Entries supplied section start

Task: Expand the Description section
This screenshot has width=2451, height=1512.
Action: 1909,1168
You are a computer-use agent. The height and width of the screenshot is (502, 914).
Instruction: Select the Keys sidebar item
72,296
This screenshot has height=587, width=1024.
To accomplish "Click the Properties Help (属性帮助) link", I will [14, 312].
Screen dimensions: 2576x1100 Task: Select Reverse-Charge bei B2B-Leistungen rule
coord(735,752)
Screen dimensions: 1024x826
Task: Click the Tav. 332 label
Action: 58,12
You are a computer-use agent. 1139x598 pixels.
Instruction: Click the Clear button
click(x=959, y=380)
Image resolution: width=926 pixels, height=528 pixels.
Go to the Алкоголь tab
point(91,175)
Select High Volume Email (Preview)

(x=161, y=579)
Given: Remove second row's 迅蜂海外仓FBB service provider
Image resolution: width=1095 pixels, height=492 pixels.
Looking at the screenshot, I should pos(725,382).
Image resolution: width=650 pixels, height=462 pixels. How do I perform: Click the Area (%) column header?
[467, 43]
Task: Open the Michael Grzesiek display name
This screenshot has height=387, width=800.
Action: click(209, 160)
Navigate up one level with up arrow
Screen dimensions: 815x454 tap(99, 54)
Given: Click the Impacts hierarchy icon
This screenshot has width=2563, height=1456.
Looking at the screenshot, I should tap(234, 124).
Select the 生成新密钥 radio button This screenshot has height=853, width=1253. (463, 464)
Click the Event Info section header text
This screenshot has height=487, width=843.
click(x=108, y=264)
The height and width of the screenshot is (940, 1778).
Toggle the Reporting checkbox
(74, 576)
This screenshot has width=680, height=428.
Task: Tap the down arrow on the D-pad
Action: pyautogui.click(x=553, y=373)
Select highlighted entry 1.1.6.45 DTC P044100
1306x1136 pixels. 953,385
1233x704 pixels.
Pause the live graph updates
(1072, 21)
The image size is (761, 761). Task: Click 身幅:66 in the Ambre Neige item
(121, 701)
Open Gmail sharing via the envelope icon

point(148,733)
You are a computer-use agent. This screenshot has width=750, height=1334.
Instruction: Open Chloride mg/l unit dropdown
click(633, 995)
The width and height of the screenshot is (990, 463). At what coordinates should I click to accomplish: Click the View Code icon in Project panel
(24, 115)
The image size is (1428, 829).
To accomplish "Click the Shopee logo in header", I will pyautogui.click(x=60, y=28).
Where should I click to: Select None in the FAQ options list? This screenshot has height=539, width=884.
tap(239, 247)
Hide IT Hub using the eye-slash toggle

Entries supplied section end

» **Task instructions**
Reproduce only what lies between the start of the listing above and the end of the line containing "You are a computer-use agent. This", keeping every line exact.

» **Answer space**
Task: Expand the Description section
This screenshot has width=2451, height=1512.
Action: 1909,1168
You are a computer-use agent. The height and width of the screenshot is (502, 914).
Instruction: Select the Keys sidebar item
72,296
This screenshot has height=587, width=1024.
To accomplish "Click the Properties Help (属性帮助) link", I will [14, 312].
Screen dimensions: 2576x1100 Task: Select Reverse-Charge bei B2B-Leistungen rule
coord(735,752)
Screen dimensions: 1024x826
Task: Click the Tav. 332 label
Action: 58,12
You are a computer-use agent. 1139x598 pixels.
Instruction: Click the Clear button
click(x=959, y=380)
Image resolution: width=926 pixels, height=528 pixels.
Go to the Алкоголь tab
point(91,175)
Select High Volume Email (Preview)

(x=161, y=579)
Given: Remove second row's 迅蜂海外仓FBB service provider
Image resolution: width=1095 pixels, height=492 pixels.
Looking at the screenshot, I should pos(725,382).
Image resolution: width=650 pixels, height=462 pixels. How do I perform: Click the Area (%) column header?
[467, 43]
Task: Open the Michael Grzesiek display name
This screenshot has height=387, width=800.
Action: click(209, 160)
Navigate up one level with up arrow
Screen dimensions: 815x454 tap(99, 54)
Given: Click the Impacts hierarchy icon
This screenshot has width=2563, height=1456.
Looking at the screenshot, I should tap(234, 124).
Select the 生成新密钥 radio button This screenshot has height=853, width=1253. (463, 464)
Click the Event Info section header text
This screenshot has height=487, width=843.
click(x=108, y=264)
The height and width of the screenshot is (940, 1778).
Toggle the Reporting checkbox
(74, 576)
This screenshot has width=680, height=428.
Task: Tap the down arrow on the D-pad
Action: pyautogui.click(x=553, y=373)
Select highlighted entry 1.1.6.45 DTC P044100
1306x1136 pixels. 953,385
1233x704 pixels.
Pause the live graph updates
(1072, 21)
The image size is (761, 761). Task: Click 身幅:66 in the Ambre Neige item
(121, 701)
Open Gmail sharing via the envelope icon

point(148,733)
You are a computer-use agent. This screenshot has width=750, height=1334.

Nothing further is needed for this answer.